The US medical system is the best in the world, by the simple measure of patients voting with their feet. How many US patients flee the US so they can enjoy the superior medical care in other countries? How many foreign patients come to the US in order to benefit from the superior medical care available here? This simple measure allows you to cut through the rhetoric and find the truth: instead of listening to what people say, watch what they do.
The US medical system would also benefit from radical change. It is not nearly as good as it could be. It’s not lacking new ideas, or more of the currently fashionable “innovation;” it needs to apply methods, systems and technology that are proven in wide-spread application in non-medical applications, suitably adapted for medical use.
I’ve already hit on a couple of juicy subjects in this blog. But they only scratch the surface. Here are some of the things I’m thinking about and will be blogging about.
Financial technology and healthcare technology
Both are heavily burdened by giant organizations, heavy regulation, ancient and expensive IT, and deep resistance to anything but surface change. But fintech is in a renaissance of game-changing innovation, while healthcare is a laggard by comparison. What’s this about? One simple example: in finance, when I applied for credit 30 years ago, I went to the bank and was subjected to an interview by a bank officer, who personally determined my credit-worthiness; today, complete automation yields better results with less time and cost. In healthcare, when I have disease symptoms, I go to a doctor who makes a diagnosis and recommends a treatment. It was the same 30 years ago, only now there's much more overhead typing stuff into computer systems, mostly for the benefit of various bureaucracies.
Drug discovery
In drug discovery, there is a huge gap between what we are capable of and what we let ourselves accomplish. As usual, regulations and bureaucracy impose expensive and outmoded barriers, resulting in widespread preventable deaths.

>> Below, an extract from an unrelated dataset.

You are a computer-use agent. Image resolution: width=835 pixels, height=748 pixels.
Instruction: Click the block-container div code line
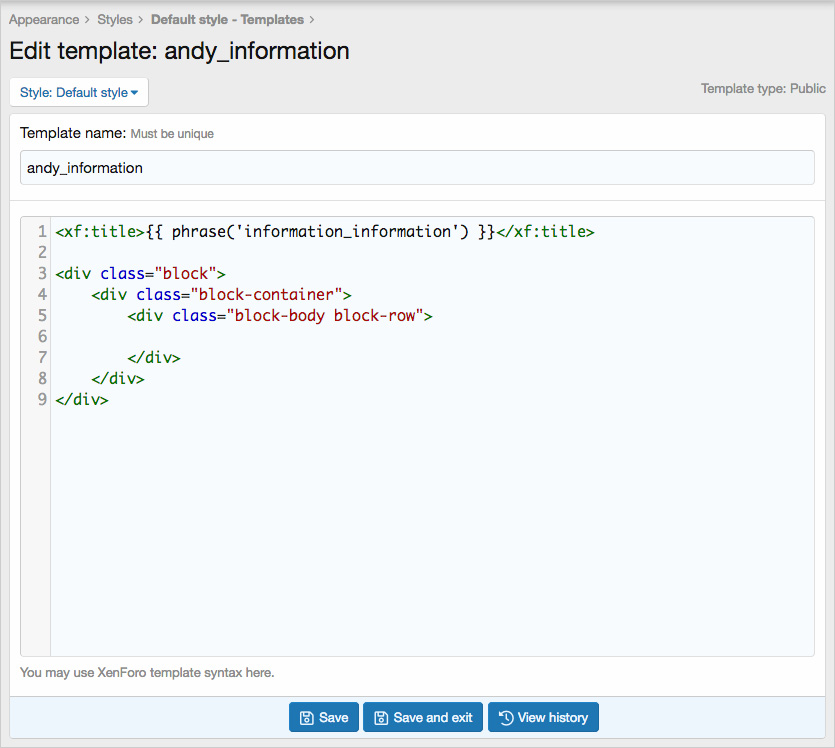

Innovation and best practices
There is a natural tension between assuring that patients are treated according to best practices, while allowing for innovation and expert adaptation. Our methods for resolving this tension are sadly deficient compared to non-medical fields.
Bad science
You would think that as a science-created and science-dominated field, there would be only the best science in medicine. Sadly, this is not the case. There is shockingly bad science at both the detail level and the global level.
Training and credentials
Healthcare is filled with extensive training requirements, certifications and tests. These are accepted as part of life in the field. Some of the credential requirements are well-intentioned -- but others are little but thin veneers of good intentions on top of a pile of self-dealing, and often make things worse for patients.This is best seen by comparison to other countries and other fields.
IT
The level of IT implemented at an average e-commerce website is, in general, vastly superior to the IT implemented at the very best medical institutions. On multiple dimensions, including cost, effectiveness, quality, and level of automation. If done well, excellent IT could be the foundation of a revolutionary wave of excellence in healthcare delivery and continuous innovation.
Conclusion and disclosure
I’ll be addressing these issues and more in future posts on this blog. But I’d like to emphasize: I’m taking the trouble to write this stuff down and make it available because it’s what I really think. I’m proud to be part of a partnership which invests in and supports leading-edge groups that are trying to change healthcare for the better, and I may refer to such companies in the future as I already have. But these posts and thoughts are promotional only in the sense that they promote concepts and practices that would raise the game in healthcare for everyone concerned.